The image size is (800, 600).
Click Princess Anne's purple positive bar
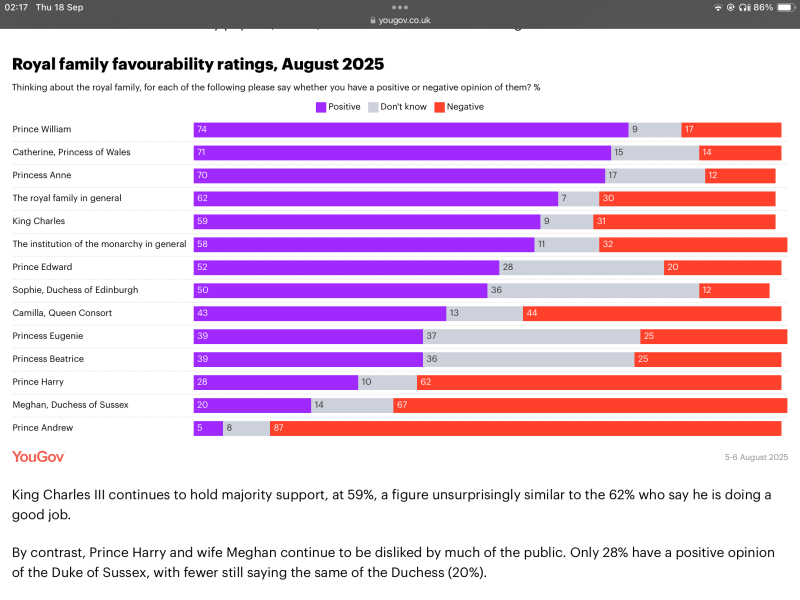[399, 175]
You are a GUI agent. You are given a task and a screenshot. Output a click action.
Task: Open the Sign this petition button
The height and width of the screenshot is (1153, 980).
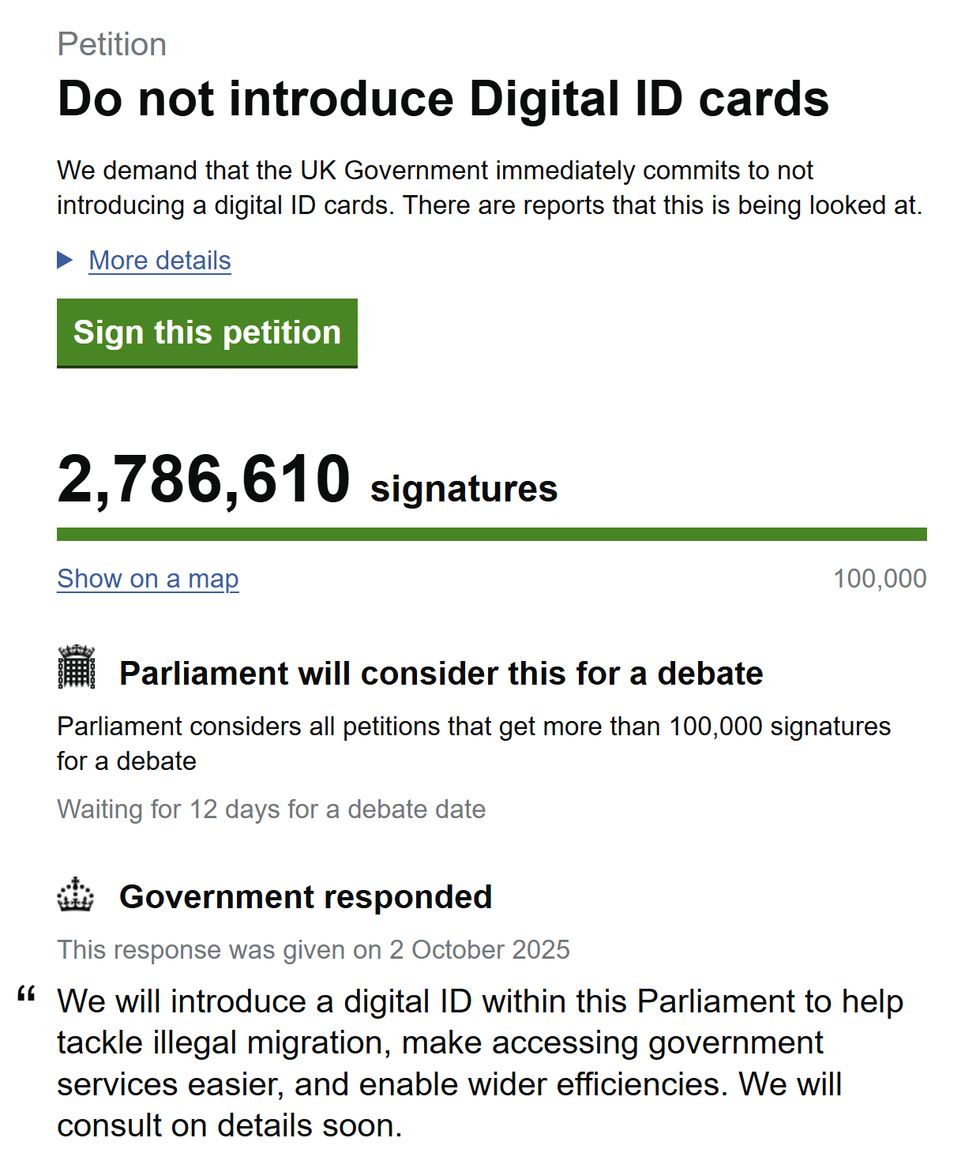coord(206,332)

> Work task:
When the line containing "You are a GUI" is reached, write out that line and each one after it exactly, ending with the last line of the records; pictures are not copied.

> Reply:
You are a GUI agent. You are given a task and a screenshot. Output a click action.
Task: Open the Sign this petition button
The height and width of the screenshot is (1153, 980).
coord(206,332)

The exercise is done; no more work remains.